Work item: Every entry must be given again exactly as it is written.

(Dataset entries)
+++

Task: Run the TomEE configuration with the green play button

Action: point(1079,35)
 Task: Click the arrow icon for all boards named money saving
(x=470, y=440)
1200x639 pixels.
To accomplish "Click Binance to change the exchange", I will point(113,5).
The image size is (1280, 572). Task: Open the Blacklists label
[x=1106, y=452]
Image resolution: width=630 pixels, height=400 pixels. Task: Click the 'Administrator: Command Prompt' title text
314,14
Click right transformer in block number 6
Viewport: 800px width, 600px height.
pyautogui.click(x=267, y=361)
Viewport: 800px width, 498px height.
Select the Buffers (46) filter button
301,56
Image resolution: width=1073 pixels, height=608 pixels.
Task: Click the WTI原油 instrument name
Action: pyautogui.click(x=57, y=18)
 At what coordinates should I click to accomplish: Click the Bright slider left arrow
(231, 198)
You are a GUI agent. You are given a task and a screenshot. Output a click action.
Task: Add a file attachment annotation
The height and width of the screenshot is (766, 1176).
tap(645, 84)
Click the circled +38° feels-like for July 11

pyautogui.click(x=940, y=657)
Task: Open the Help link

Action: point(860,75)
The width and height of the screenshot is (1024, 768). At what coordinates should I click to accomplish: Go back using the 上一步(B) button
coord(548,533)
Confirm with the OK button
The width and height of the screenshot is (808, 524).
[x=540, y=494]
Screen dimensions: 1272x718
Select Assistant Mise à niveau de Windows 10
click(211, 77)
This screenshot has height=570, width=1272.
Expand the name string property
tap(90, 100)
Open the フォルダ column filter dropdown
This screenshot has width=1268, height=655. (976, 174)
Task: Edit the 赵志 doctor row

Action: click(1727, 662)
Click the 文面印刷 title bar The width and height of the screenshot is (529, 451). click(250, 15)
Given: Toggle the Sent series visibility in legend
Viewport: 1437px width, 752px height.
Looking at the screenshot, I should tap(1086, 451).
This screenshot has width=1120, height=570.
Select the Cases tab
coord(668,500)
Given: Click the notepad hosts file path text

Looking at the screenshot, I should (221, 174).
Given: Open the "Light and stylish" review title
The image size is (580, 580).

+++

Exercise solution:
Task: Run the TomEE configuration with the green play button

Action: point(1079,35)
 Task: Click the arrow icon for all boards named money saving
(x=470, y=440)
1200x639 pixels.
To accomplish "Click Binance to change the exchange", I will point(113,5).
The image size is (1280, 572). Task: Open the Blacklists label
[x=1106, y=452]
Image resolution: width=630 pixels, height=400 pixels. Task: Click the 'Administrator: Command Prompt' title text
314,14
Click right transformer in block number 6
Viewport: 800px width, 600px height.
pyautogui.click(x=267, y=361)
Viewport: 800px width, 498px height.
Select the Buffers (46) filter button
301,56
Image resolution: width=1073 pixels, height=608 pixels.
Task: Click the WTI原油 instrument name
Action: pyautogui.click(x=57, y=18)
 At what coordinates should I click to accomplish: Click the Bright slider left arrow
(231, 198)
You are a GUI agent. You are given a task and a screenshot. Output a click action.
Task: Add a file attachment annotation
The height and width of the screenshot is (766, 1176).
tap(645, 84)
Click the circled +38° feels-like for July 11

pyautogui.click(x=940, y=657)
Task: Open the Help link

Action: point(860,75)
The width and height of the screenshot is (1024, 768). At what coordinates should I click to accomplish: Go back using the 上一步(B) button
coord(548,533)
Confirm with the OK button
The width and height of the screenshot is (808, 524).
[x=540, y=494]
Screen dimensions: 1272x718
Select Assistant Mise à niveau de Windows 10
click(211, 77)
This screenshot has height=570, width=1272.
Expand the name string property
tap(90, 100)
Open the フォルダ column filter dropdown
This screenshot has width=1268, height=655. (976, 174)
Task: Edit the 赵志 doctor row

Action: click(1727, 662)
Click the 文面印刷 title bar The width and height of the screenshot is (529, 451). click(250, 15)
Given: Toggle the Sent series visibility in legend
Viewport: 1437px width, 752px height.
Looking at the screenshot, I should tap(1086, 451).
This screenshot has width=1120, height=570.
Select the Cases tab
coord(668,500)
Given: Click the notepad hosts file path text

Looking at the screenshot, I should (221, 174).
Given: Open the "Light and stylish" review title
The image size is (580, 580).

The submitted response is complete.